Work to be completed
Filter the material below down to the lines containing the word "dimensions".

Extracted entries
◆ ◆ ◆ ◆

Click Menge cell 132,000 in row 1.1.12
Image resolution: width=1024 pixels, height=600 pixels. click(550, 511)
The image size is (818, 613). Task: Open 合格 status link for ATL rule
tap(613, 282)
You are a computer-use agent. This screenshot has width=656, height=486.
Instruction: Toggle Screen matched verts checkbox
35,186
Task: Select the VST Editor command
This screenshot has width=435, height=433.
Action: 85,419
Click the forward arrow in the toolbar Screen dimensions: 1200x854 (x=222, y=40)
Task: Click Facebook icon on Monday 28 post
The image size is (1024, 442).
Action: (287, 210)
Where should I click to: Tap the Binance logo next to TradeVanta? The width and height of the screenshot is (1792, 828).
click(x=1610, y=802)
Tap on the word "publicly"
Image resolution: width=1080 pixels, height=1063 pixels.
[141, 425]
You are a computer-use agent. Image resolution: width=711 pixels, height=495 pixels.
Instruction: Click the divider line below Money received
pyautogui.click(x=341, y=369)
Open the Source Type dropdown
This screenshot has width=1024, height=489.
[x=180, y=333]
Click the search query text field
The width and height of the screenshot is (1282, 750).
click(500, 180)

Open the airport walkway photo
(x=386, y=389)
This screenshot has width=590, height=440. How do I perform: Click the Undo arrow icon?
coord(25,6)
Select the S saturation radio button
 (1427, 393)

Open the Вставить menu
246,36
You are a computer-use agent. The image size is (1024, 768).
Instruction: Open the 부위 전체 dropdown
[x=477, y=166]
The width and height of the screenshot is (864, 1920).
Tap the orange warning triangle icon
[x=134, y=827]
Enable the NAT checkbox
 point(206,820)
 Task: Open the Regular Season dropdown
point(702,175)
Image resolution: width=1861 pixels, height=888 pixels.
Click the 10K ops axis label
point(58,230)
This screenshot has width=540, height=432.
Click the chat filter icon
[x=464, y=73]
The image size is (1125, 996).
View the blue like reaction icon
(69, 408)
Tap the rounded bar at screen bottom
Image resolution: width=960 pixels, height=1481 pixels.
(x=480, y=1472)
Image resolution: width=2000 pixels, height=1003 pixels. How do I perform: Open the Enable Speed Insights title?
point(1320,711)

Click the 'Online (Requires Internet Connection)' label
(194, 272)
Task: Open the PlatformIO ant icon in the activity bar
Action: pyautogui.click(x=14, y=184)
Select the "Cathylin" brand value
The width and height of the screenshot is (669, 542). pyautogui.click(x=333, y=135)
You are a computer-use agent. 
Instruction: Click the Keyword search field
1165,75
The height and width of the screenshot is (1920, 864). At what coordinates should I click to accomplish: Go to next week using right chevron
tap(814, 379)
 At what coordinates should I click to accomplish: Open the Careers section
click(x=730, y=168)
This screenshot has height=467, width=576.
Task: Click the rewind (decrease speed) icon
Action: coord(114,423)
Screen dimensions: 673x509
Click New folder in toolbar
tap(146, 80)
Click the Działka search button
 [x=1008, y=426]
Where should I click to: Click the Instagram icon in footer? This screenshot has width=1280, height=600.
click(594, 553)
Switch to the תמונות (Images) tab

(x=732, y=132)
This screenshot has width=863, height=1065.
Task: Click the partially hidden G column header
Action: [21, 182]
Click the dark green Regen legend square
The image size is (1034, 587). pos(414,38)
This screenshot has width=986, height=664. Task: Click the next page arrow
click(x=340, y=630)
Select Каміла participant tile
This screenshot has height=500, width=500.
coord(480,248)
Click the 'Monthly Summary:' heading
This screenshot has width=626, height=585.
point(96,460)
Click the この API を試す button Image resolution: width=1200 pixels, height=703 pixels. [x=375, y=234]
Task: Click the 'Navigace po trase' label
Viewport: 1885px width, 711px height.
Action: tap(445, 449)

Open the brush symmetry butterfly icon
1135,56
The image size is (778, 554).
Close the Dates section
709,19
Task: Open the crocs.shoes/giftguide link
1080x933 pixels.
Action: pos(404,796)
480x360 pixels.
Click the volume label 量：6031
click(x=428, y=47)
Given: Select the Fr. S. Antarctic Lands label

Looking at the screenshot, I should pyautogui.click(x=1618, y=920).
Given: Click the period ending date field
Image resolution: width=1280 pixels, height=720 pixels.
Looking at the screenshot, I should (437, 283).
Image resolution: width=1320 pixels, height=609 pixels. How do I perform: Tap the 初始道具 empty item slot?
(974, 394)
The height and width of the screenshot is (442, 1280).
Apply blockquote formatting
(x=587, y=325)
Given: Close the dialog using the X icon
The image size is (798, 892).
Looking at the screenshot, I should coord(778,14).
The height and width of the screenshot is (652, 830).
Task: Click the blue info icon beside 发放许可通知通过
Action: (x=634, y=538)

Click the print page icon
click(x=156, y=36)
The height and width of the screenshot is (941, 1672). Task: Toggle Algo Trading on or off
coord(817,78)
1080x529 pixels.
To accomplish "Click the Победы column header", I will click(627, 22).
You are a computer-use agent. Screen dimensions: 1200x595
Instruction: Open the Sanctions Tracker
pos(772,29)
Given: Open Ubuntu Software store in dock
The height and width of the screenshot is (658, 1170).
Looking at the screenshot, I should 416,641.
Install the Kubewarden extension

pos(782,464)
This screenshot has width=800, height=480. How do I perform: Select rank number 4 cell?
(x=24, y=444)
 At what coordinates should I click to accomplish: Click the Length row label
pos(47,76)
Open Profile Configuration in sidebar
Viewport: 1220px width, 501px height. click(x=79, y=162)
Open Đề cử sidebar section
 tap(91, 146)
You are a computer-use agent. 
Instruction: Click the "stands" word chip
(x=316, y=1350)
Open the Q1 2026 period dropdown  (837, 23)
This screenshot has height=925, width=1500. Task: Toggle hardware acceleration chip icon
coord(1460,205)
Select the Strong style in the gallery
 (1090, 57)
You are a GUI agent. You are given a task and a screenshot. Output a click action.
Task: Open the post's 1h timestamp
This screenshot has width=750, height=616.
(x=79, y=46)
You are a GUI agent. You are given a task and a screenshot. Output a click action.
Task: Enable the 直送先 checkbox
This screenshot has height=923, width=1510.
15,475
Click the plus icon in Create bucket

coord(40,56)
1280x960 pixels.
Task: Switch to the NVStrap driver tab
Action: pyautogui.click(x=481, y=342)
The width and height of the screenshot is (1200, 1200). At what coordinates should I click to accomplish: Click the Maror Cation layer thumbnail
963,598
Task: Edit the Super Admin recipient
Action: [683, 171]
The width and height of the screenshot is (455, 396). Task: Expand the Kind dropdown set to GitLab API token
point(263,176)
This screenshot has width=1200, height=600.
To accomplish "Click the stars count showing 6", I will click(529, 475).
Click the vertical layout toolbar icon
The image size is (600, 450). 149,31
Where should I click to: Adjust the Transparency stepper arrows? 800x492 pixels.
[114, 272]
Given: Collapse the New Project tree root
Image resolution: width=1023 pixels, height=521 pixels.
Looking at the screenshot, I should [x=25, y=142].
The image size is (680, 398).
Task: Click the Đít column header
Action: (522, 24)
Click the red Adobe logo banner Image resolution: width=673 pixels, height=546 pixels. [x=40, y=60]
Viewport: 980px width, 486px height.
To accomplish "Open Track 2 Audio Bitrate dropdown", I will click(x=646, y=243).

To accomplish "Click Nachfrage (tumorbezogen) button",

◆ ◆ ◆ ◆

Solution to this problem
Click the forward arrow in the toolbar Screen dimensions: 1200x854 (x=222, y=40)
Screen dimensions: 673x509
You are a computer-use agent. Screen dimensions: 1200x595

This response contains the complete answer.